The ise zumi stepped out of Hamesu’s path. Without warning, Hamesu’s horse broke into a gallop, racing out of the forest as if charging into battle. The ise zumi drew his cloak around him, and continued upthe path.

In the shadows of the trees, four deeper shadows watched the two Dragons. Two shadows unfolded like red and black origami into the forms of a pair of mounted Scorpion bushi, and rode of in pursuit of Hamesu. The other two became things with teeth and claws of steel darkness, and followed the ise zumi’s trail.

* * *

The mountains of the Dragon are the tallest in all the world. They tower above the plains of the Empire, and their peaks touch the heavens, lifting a small piece of the mortal realm into the divine.

Once, Irozu remembered, he had watched a storm break upon the mountainsides, and the thunder had filled the valleys like the echoes of the roaring Dragon. Then the rains had come, rains such as were seen once a lifetime. The skies had opened, and a torrent loosed upon the mountain – and it had endured as if the storm were nothing more than a spring mist.

Now, as the darkness came for him again, Mirumoto Irozu stood and resolved to be the mountain.

* * *

The two Scorpions stopped at the bank of Kawa no Kin. The narrow bridge arced out over the sparkling waters. One Scorpion turned to Hamesu and seemed to search inside himself for a voice. When he found it, it was hoarse and unsteady. “We can go no further, Dragon. Take the Little Brother to the Shinomen, to the heartwoods.”

Hamesu nodded, and patted the bundle tied to his saddle. “Our bargain stands. Farewell.”
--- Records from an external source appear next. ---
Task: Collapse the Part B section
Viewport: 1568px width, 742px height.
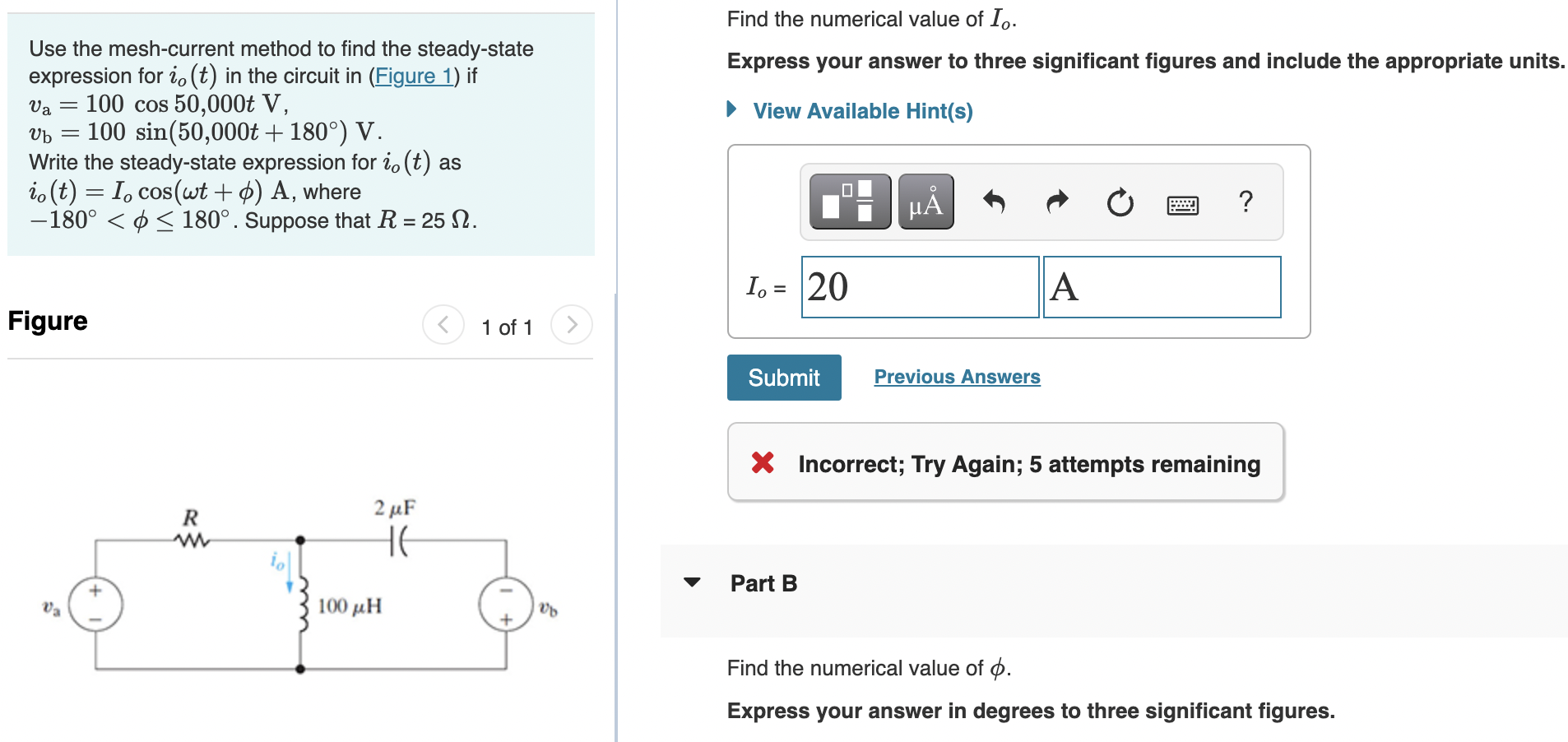Action: coord(692,582)
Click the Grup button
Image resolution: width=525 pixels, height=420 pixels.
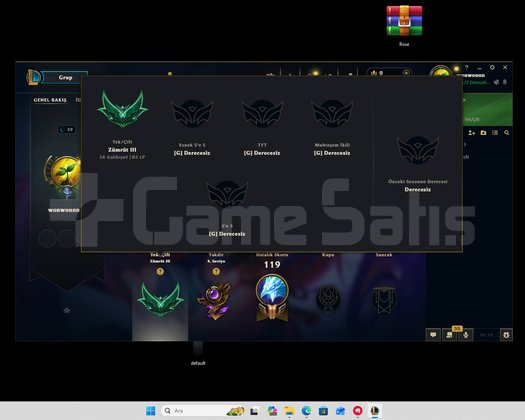(x=65, y=77)
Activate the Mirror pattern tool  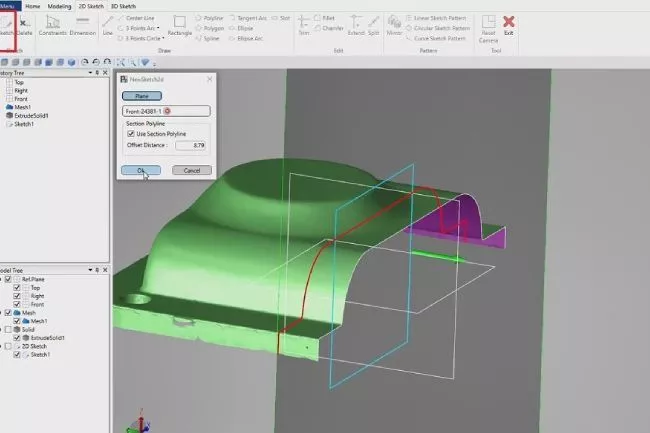(x=394, y=24)
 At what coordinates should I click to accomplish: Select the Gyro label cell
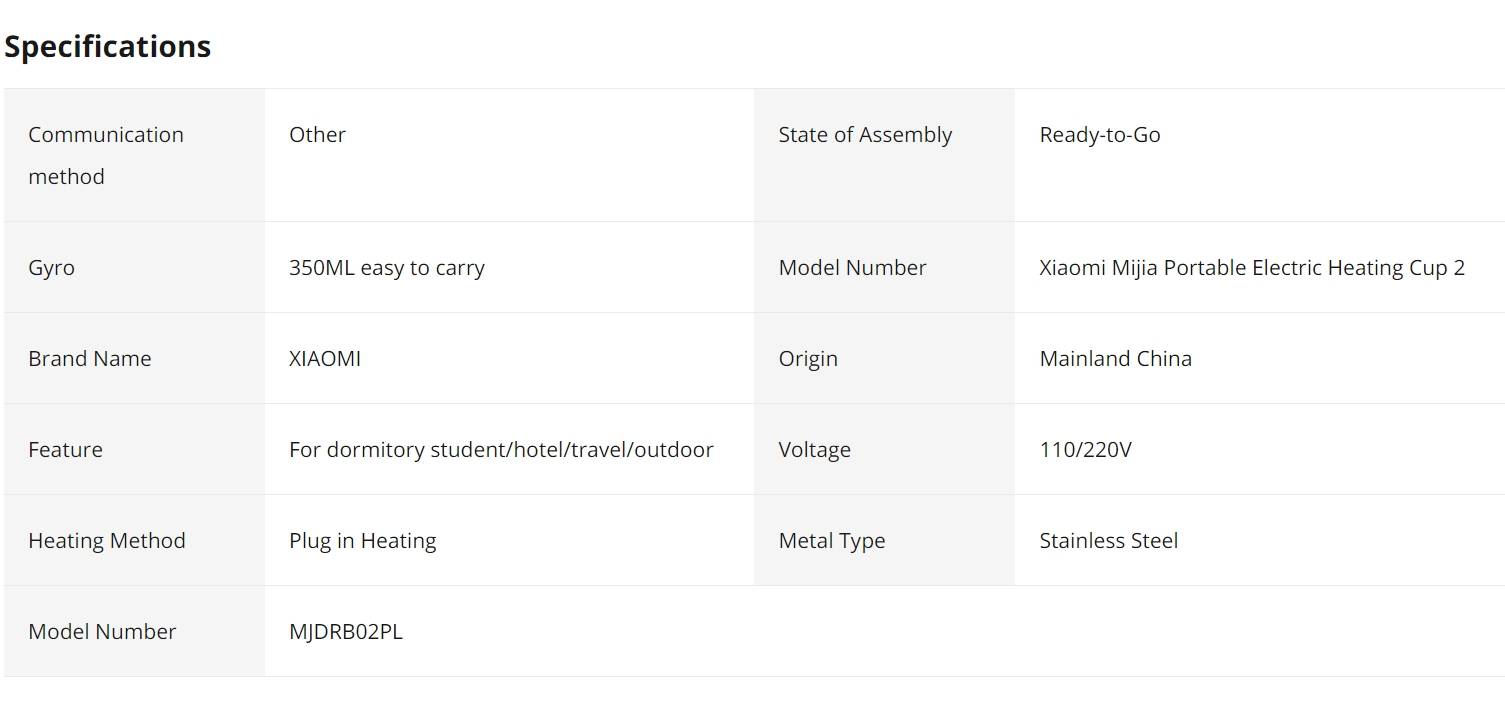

The ninja raised his head, and underneath the mempo Hamesu glimpsed a smooth, featureless face. He waited for it to speak, but then he faintly heard a far-off kiai shout, and a high, wordless shriek of inhuman pain. The ninja whirled their horses around and dashed back into the forest. Hamesu watched the shadows moving in the trees for a few minutes, then turned.

The sound of his horse on the covered wooden bridge was like summer thunder.

* * *

...nothing...

* * *

The two ninja shed their shapes, and ran through the forest like black wolves. When they turned from the path and the way became choked with brambles, they became birds flittering between branches, racing the wind. They flew with impossible speed, devouring the miles between the riverbank and the source of the shout with the insatiable hunger of the Nothing. They were not fast enough.

In a burnt clearing in the forest, they found scraps of empty red armour, torn black cloth, and ground stained dark with some liquid other than blood. A single set of bare footprints led off towards the castle in the forest.

* * *

The road on the banks of Kawa-No-Kin leads north, to the famed (or infamous) city of Ryoko Owari. In that city, one can acquire anything from companionship to opium to a thousand hired swords – but the wise know that secrets are the greatest commodity to be found in the shadow of the temples and towers of the City of Lies. Hamesu looked upon the welcoming lights of the city from atop a small hill.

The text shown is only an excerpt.